*Dados da tarefa*.
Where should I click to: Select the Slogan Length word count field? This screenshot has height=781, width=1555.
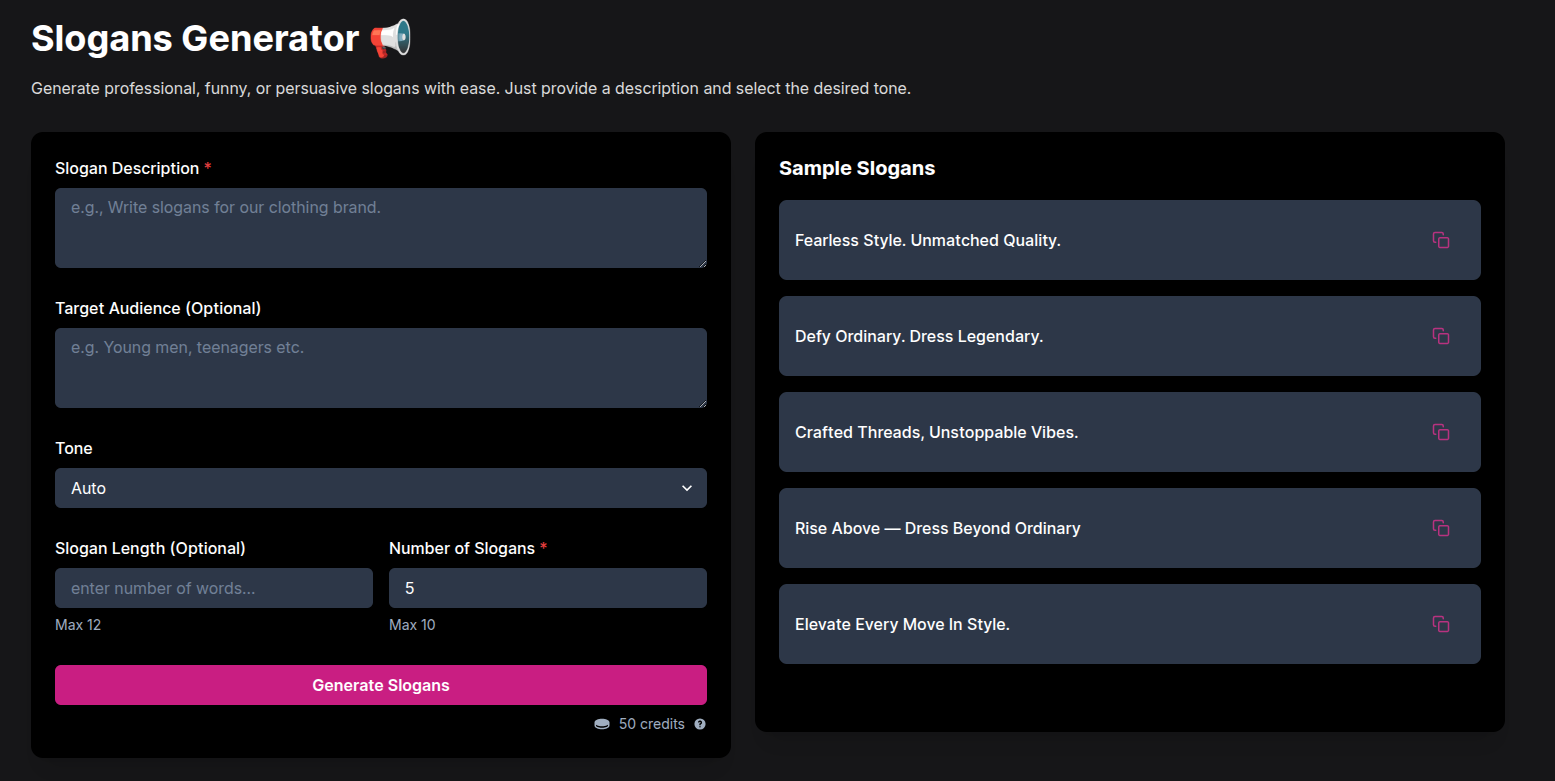[213, 588]
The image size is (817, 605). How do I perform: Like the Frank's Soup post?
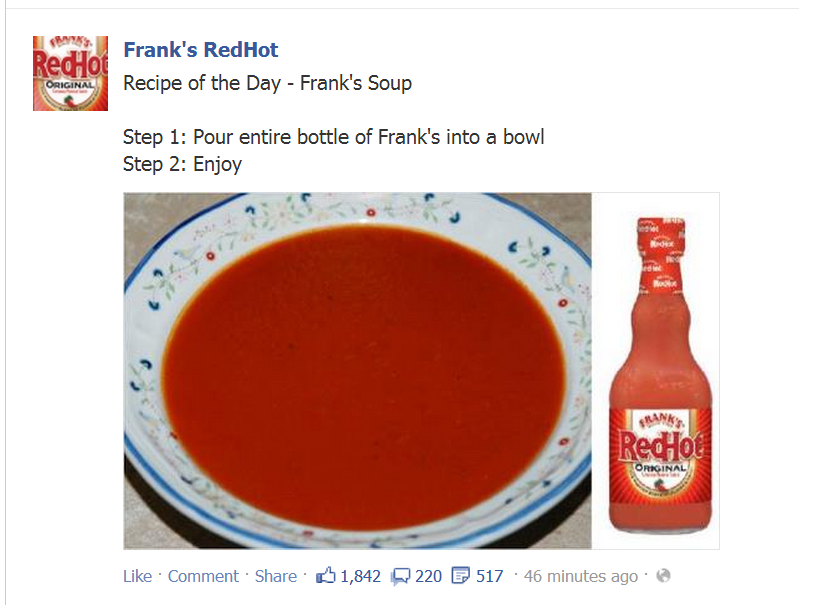pos(137,576)
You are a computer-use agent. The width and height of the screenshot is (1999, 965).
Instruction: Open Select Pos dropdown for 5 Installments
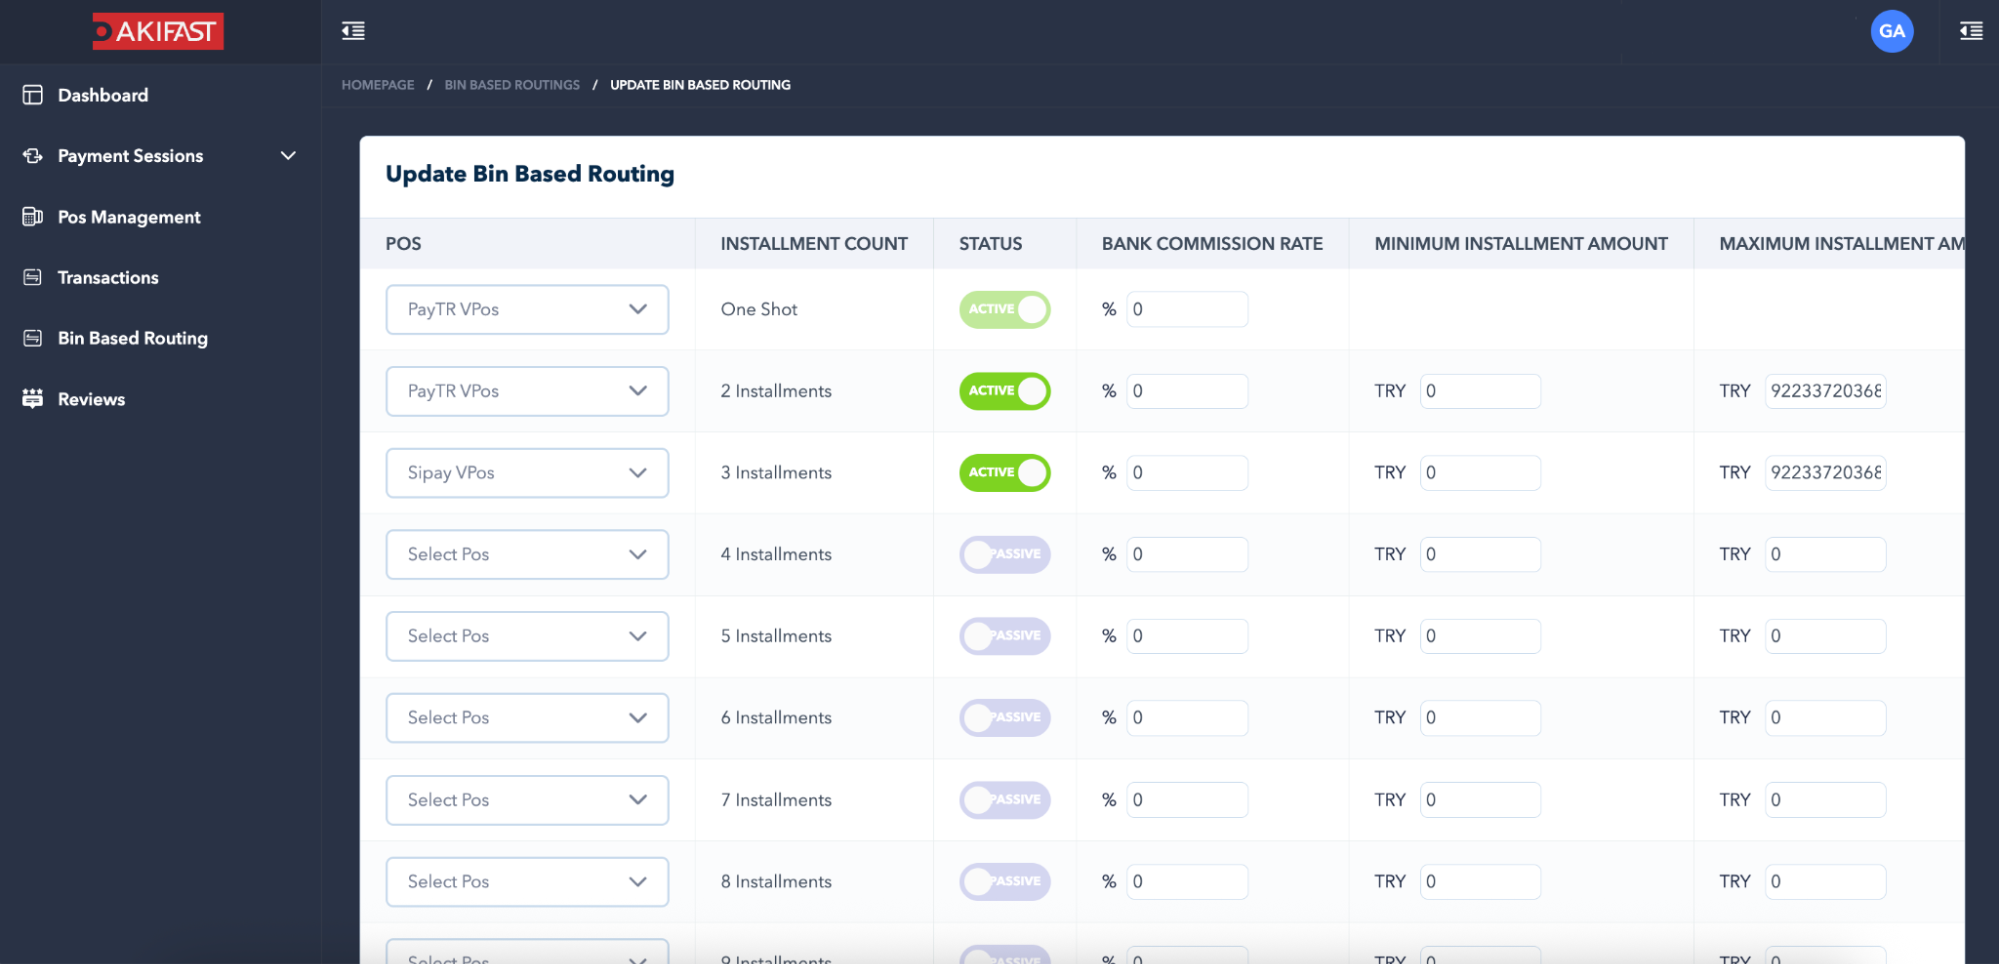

*Enunciado*. Formate todas as linhas das entradas acima como uma lista JSON de strings, uma para cada linha, omitindo as linhas em branco. Deixe as imagens fora da resposta.

*Resolução do exercício*.
[
  "Where should I click to: Select the Slogan Length word count field? This screenshot has height=781, width=1555.",
  "[213, 588]",
  "The image size is (817, 605). How do I perform: Like the Frank's Soup post?",
  "pos(137,576)",
  "You are a computer-use agent. The width and height of the screenshot is (1999, 965).",
  "Instruction: Open Select Pos dropdown for 5 Installments"
]